Rolling Stone Interviews Billie Joe Armstrong
Billie Joe Armstrong comes clean about his experience in rehab and how he got clean and sober and plans to stay that way. Billie Joe checked himself into a drug rehab after he had a public meltdown at the iHeartRadio festival last September. In the latest Rolling Stone issue, hitting newsstands today, the Green Day singer talks about his breakdown, drug rehab stay, and his newfound program of recovery.
At the iHeartRadio festival back in September of 2012, Billie Joe abruptly ended his set by smashing his guitar and snapping, “I’m not f–king Justin Bieber.” He explained at the time he was objecting to the organizers for cutting him off. A month later, Armstrong entered a substance abuse outpatient program for alcohol and prescription drug abuse. Later, in an interview with People magazine, Armstrong confessed the truth, “I’m a blackout drinker. That’s basically what happened [that night].”
Billie Joe Armstrong also shared his troubles with anxiety and insomnia. He found himself combining his prescription pills and stated that he didn’t know which pills he was taking at night or during the day. “My backpack sounded like a giant baby rattle,” Armstrong tells Rolling Stone Magazine.
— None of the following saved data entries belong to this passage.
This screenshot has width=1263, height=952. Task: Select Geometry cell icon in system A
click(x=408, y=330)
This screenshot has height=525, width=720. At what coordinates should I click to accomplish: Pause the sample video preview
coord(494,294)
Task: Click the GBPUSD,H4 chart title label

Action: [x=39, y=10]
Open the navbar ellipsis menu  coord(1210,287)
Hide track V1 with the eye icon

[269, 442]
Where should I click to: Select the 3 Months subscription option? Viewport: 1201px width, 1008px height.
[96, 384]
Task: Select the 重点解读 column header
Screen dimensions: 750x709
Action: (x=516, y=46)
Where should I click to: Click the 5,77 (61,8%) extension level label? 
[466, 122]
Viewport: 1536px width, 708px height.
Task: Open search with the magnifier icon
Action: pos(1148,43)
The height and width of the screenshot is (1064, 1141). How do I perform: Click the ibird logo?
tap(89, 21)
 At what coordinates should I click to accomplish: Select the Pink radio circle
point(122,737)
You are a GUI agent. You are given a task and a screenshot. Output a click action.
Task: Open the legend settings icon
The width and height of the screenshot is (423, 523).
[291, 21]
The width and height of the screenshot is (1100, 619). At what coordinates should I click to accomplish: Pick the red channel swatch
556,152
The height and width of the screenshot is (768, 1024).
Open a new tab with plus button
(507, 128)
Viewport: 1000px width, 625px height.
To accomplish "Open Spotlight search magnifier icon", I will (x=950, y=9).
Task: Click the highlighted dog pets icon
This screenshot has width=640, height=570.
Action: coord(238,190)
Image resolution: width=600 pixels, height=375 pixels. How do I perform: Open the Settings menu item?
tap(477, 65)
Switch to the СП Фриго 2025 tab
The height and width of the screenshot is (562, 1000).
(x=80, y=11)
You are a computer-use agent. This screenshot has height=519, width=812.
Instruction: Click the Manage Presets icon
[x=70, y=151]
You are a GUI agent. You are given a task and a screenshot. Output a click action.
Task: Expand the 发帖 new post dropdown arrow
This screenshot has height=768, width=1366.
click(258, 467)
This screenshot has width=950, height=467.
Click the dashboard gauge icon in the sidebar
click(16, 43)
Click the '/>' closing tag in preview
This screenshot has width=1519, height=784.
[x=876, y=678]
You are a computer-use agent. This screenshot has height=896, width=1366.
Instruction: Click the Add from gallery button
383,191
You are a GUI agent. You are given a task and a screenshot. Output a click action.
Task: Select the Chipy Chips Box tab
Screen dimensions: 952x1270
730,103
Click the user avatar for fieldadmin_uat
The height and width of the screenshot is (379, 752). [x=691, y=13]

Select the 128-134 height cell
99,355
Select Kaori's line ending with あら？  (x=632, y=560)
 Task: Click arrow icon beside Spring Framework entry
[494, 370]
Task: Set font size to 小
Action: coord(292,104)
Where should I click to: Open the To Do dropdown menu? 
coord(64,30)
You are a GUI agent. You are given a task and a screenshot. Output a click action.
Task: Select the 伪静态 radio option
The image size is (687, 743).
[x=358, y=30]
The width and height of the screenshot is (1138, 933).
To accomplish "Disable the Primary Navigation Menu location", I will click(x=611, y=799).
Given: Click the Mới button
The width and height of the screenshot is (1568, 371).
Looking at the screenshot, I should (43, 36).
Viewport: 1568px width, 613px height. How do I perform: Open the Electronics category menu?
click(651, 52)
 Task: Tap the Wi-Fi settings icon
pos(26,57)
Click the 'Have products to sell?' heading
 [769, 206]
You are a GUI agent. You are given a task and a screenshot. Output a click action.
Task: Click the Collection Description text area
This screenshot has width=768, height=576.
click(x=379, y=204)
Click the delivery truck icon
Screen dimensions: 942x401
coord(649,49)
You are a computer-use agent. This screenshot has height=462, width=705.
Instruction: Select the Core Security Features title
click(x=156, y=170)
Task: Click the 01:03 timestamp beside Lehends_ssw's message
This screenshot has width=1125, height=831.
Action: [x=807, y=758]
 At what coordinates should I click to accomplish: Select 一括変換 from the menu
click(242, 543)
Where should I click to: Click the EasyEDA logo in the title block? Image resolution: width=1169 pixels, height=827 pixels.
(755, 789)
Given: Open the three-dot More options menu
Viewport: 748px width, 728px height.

Now out of drug rehab, Armstrong is excited to continue on his road to recovery and his tour. Armstrong was at first hesitant to go to rehab. His manager was telling Armstrong that he had to go to treatment and cancel his tour. Armstrong was highly against cancelling his tour, but not against going to rehab. “As soon as we get home, when we’re done with the press and this stuff, after iHeartRadio, the week following I’ll go to rehab.” Armstrong explained to his Manager, and he did.
Billie Joe Armstrong’s courage to seek treatment and share how he took suggestions on how to work a program of recovery may actually help more than he will ever know. This just proves once again that drug addiction and alcoholism does not care who you are, what you are famous for, how much money you have, or how important you may be; it will try to kill you. This also proves that anyone can get help for their addiction; there is no person better than anyone else. If they can do it, so can you. If they ever relapse, you don’t have to. Recovery is about action. What action are you willing to take to save your life or the life of a loved one?